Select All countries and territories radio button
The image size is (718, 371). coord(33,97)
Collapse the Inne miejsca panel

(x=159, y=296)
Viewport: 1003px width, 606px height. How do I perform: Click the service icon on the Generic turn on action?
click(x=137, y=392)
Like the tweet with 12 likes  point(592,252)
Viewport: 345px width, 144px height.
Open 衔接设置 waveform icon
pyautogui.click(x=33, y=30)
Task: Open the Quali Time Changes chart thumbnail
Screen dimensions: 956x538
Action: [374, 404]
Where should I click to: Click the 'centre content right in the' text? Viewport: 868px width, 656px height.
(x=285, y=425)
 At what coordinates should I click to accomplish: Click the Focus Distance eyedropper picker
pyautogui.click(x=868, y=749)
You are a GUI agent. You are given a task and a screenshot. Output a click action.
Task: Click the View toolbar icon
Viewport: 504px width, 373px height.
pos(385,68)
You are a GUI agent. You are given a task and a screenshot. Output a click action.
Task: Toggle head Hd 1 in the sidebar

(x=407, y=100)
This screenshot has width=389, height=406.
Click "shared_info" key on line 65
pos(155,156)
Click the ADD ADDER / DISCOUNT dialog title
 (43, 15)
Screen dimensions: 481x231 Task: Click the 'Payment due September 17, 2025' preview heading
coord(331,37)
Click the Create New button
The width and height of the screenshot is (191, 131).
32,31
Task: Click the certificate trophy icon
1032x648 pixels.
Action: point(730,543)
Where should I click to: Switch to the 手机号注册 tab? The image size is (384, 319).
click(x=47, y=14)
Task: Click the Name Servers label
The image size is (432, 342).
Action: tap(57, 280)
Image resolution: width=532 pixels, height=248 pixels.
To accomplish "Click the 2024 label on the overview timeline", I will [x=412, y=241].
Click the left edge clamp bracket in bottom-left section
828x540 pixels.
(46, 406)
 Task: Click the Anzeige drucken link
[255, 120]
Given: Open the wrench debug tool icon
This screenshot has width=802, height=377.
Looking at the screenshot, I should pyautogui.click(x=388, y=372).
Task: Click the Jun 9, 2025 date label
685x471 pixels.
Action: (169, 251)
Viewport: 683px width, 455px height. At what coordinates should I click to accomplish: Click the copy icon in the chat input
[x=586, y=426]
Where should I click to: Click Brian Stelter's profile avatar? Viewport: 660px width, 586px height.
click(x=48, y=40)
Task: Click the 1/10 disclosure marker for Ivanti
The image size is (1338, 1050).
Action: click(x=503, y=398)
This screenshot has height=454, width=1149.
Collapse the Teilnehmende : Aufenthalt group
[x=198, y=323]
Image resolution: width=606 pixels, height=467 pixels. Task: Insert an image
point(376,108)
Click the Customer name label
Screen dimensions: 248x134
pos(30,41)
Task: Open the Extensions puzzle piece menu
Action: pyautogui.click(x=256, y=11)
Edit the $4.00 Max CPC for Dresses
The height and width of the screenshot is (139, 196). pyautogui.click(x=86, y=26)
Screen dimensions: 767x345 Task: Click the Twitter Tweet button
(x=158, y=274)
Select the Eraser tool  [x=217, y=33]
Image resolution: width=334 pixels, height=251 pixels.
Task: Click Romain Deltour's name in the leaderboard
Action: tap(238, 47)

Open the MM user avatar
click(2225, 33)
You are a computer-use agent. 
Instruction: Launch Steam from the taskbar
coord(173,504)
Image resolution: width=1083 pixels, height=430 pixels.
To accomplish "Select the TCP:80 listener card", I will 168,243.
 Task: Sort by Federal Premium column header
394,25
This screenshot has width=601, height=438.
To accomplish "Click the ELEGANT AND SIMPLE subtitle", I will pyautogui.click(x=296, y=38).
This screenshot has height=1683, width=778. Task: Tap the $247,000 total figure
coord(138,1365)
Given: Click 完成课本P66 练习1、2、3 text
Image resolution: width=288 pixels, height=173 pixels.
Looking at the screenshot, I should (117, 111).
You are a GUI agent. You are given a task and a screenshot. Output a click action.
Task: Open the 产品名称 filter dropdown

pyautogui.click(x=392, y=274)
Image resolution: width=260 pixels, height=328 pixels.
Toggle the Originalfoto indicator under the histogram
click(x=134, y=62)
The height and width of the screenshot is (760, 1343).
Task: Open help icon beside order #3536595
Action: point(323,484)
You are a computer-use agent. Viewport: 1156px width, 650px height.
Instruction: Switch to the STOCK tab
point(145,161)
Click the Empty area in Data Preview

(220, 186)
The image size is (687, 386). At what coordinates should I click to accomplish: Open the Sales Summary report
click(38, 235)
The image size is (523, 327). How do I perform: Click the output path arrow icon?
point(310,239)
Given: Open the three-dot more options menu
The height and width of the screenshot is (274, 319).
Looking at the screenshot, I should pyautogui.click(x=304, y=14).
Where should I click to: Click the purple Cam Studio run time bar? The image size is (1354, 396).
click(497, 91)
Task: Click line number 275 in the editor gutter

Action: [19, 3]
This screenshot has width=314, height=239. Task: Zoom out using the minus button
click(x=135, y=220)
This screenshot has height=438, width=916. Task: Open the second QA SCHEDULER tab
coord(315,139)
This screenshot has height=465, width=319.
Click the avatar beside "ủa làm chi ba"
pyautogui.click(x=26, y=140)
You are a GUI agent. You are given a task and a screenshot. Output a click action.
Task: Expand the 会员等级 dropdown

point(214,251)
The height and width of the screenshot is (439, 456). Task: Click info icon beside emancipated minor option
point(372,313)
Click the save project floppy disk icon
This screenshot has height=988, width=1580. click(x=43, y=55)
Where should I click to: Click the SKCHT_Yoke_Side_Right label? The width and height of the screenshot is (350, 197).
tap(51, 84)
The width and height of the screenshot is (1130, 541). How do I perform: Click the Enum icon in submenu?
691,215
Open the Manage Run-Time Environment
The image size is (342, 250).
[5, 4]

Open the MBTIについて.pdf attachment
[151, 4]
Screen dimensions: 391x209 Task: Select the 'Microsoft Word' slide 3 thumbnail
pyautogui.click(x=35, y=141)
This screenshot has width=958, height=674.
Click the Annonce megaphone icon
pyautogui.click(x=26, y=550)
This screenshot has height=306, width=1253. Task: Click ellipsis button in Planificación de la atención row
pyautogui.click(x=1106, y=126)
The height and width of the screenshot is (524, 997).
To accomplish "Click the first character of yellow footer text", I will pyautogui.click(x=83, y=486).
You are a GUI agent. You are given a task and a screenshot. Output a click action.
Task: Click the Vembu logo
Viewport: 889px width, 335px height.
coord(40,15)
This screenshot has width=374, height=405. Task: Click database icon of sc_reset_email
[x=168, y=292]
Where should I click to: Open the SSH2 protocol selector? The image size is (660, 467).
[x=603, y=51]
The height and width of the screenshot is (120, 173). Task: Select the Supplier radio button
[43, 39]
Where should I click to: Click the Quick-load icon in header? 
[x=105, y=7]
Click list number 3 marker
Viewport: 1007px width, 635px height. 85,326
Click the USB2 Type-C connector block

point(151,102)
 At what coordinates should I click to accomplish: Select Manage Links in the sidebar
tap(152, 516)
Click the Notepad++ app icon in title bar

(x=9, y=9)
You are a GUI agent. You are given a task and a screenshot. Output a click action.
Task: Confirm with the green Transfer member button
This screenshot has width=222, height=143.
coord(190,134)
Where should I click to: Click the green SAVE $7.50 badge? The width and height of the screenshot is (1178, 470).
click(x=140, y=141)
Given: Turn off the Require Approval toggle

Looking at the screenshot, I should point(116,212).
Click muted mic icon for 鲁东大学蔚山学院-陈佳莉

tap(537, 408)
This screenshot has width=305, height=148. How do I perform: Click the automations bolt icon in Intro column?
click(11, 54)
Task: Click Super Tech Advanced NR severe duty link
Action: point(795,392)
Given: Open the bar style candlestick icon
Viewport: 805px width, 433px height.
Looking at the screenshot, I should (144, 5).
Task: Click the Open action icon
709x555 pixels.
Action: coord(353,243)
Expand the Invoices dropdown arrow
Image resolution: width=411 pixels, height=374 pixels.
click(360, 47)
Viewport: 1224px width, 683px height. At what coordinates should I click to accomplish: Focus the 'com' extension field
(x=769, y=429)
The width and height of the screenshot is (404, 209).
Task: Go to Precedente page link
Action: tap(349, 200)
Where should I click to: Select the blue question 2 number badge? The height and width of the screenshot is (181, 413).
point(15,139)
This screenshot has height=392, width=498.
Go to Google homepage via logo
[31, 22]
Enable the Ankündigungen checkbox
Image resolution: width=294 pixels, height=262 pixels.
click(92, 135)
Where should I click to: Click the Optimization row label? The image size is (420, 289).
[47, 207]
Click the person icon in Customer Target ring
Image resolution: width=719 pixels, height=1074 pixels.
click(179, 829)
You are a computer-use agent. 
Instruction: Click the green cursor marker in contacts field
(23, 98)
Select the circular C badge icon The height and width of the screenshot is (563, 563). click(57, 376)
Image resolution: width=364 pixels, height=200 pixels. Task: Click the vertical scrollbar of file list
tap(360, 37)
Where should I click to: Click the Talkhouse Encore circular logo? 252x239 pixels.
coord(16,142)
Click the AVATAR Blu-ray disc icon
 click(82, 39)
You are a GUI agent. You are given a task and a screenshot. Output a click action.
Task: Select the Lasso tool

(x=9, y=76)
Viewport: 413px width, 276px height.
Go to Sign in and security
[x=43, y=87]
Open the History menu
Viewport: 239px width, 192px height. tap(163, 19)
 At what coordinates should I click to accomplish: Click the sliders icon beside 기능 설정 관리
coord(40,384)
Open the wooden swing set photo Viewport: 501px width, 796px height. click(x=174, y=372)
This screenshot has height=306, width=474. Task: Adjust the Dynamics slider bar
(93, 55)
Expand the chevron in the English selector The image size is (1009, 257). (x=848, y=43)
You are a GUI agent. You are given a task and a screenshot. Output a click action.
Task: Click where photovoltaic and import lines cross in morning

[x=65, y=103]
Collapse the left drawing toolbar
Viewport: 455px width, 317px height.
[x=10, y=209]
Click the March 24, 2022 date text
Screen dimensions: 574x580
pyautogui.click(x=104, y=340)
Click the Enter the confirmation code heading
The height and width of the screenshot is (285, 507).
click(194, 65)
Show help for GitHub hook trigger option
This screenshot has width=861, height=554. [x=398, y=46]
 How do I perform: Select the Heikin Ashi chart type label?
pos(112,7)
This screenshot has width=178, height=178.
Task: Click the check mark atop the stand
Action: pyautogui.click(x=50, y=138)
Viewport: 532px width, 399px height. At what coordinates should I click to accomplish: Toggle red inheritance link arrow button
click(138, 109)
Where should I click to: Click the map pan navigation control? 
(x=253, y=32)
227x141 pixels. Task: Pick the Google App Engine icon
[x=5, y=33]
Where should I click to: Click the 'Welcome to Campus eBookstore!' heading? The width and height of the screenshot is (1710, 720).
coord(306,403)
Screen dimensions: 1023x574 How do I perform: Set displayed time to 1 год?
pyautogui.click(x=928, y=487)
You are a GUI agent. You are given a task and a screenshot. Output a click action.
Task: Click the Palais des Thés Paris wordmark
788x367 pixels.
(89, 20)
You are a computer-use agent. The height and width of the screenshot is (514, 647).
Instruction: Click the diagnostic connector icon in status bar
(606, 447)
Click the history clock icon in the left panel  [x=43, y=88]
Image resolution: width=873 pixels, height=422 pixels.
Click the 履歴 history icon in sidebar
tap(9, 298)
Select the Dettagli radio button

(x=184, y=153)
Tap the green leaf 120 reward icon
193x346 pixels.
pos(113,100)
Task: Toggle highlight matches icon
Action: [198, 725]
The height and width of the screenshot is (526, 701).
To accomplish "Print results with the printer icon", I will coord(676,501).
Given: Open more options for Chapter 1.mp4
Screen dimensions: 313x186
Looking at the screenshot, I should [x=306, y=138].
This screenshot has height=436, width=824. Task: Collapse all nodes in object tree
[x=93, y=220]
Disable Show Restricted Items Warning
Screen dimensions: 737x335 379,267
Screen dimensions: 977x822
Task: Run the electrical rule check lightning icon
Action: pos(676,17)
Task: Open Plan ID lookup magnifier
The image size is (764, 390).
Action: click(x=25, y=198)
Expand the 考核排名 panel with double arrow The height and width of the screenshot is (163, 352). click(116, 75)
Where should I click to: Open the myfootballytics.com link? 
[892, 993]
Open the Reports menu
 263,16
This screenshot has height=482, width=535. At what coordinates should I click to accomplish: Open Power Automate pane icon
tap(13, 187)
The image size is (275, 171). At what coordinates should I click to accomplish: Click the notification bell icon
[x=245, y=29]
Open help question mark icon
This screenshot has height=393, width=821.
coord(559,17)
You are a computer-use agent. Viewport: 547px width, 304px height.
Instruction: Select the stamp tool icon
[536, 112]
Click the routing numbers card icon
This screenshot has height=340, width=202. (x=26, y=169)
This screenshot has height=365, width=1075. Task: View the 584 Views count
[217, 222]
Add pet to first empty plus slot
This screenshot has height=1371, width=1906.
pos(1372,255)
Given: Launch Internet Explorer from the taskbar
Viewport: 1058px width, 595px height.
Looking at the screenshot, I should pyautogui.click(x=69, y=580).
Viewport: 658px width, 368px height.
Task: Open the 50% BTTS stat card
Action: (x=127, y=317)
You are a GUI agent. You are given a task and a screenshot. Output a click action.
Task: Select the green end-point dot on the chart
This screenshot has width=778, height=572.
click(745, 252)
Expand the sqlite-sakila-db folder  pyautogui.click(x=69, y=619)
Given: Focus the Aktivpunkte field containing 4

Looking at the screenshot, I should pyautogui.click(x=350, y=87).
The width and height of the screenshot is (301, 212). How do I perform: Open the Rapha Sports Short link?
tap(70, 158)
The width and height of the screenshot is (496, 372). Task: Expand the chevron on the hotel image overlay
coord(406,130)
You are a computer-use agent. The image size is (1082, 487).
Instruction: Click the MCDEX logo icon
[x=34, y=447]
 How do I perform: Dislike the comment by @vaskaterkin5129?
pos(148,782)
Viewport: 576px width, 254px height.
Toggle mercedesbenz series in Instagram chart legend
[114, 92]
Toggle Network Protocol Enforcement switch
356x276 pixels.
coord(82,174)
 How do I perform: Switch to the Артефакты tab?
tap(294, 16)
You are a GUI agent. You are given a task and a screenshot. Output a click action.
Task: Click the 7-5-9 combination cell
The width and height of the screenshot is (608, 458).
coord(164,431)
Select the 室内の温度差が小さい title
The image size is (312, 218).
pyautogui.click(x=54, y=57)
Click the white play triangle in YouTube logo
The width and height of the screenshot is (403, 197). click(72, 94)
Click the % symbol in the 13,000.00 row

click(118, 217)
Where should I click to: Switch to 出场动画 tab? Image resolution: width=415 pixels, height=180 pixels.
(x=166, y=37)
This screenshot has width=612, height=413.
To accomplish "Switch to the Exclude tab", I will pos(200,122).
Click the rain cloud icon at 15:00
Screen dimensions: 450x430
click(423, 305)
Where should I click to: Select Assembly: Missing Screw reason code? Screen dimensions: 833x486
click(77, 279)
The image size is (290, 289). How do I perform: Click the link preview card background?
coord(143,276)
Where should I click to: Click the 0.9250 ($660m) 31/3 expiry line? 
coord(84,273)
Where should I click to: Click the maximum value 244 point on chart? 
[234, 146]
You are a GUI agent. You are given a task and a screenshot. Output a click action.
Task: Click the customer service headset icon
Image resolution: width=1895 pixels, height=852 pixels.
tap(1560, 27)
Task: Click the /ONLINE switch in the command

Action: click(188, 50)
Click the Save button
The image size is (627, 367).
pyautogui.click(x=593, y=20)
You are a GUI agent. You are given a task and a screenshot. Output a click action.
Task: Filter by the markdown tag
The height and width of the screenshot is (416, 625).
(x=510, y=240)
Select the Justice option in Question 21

▸ **WHAT YOU SHOULD DO**:
In the lines above, spot each one that contains the word "date" and copy it.

▸ **PROBLEM SOLUTION**:
Task: Click the Jun 9, 2025 date label
Click the March 24, 2022 date text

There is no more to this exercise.